When Times Higher Education columnist John H. Summers described his experiences as a lecturer at Harvard University, saying that students sometimes viewed him as in their pay and duty-bound to award top grades, the account caused fierce online debate.
Now the issue has raised its head again in The New York Times, which reported a recent study by researchers at the University of California, Irvine. It found that a third of students expect a B grade just for attending lectures and completing the required reading.
The newspaper quotes Marshall Grossman, professor of English at the University of Maryland, who said that he now expects complaints whenever he reveals grades to his students.
"Many ... come in with the conviction that they've worked hard and deserve a higher mark. Some assert that they have never got a grade as low as this before," he said.
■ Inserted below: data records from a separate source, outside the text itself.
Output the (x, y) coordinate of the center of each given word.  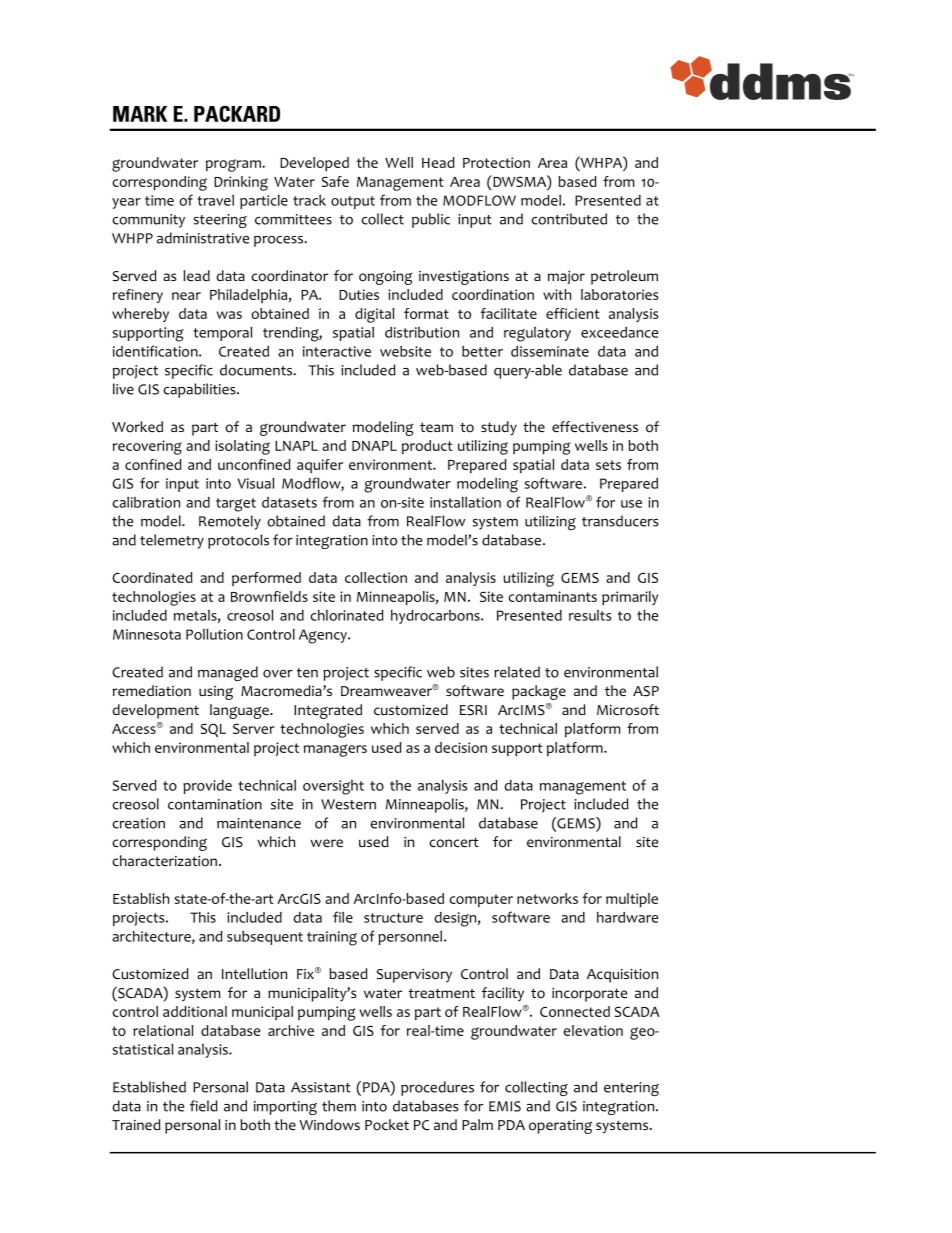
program (234, 165)
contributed (569, 219)
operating (560, 1127)
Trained (136, 1124)
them (339, 1106)
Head (438, 162)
"I tell my classes that if they just do what they are supposed to do ... they will earn a C. That is the default grade. They see the default grade as an A."
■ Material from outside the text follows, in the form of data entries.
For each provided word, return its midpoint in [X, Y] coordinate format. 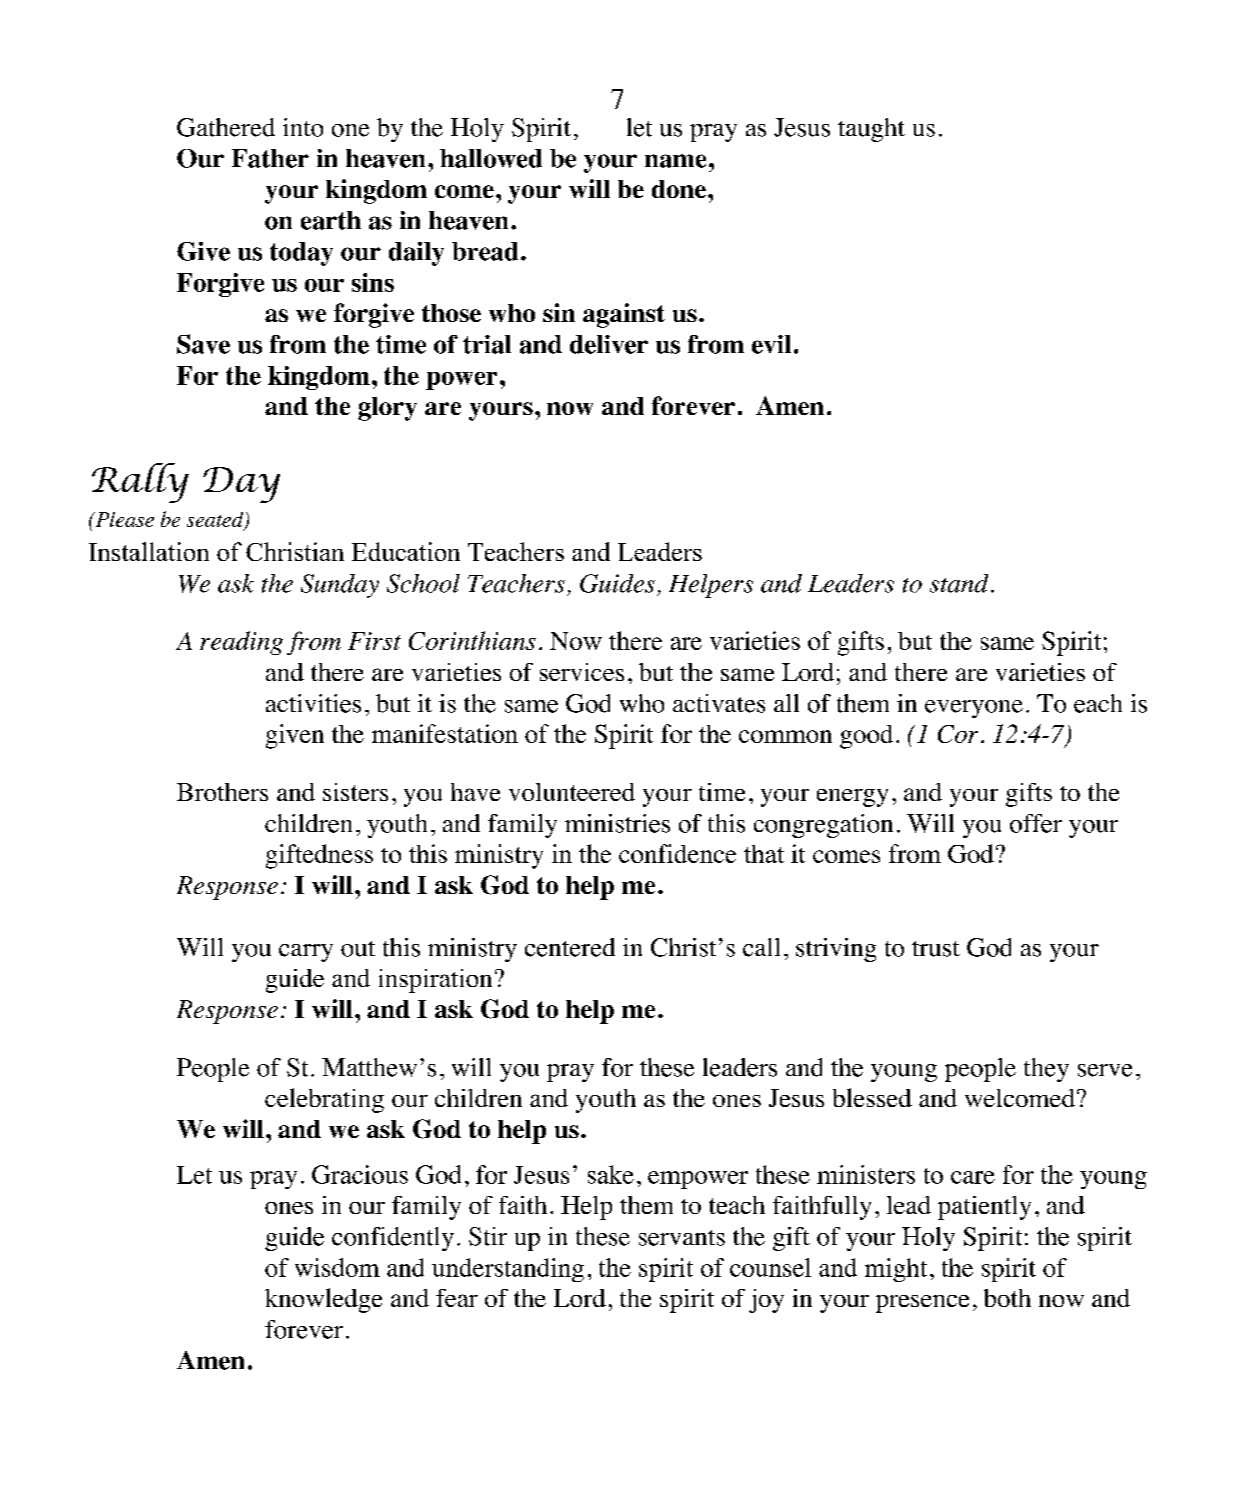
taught [871, 130]
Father [270, 158]
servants [682, 1238]
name [675, 161]
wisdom [337, 1267]
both [1007, 1298]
Mr Summers, who taught at Harvard for six years, described the difficulties of teaching students from very affluent families, the "post- pubescent children of notables".
But some of his colleagues in US academia see the problem springing from other sources.
Ellen Greenberger, who led the UC Irvine study, told The New York Times that increased parental and peer pressure and the growth of "achievement anxiety" could be to blame.
Another academic suggested that the increasing tendency to "teach to the test" at school level had led college students to demand a "magic formula" to ensure success.
James Hogge, associate dean of the Peabody School of Education at Vanderbilt University, said: "Students often confuse the level of effort with the quality of work.
"There is a mentality in students that 'If I work hard, I deserve a high grade'."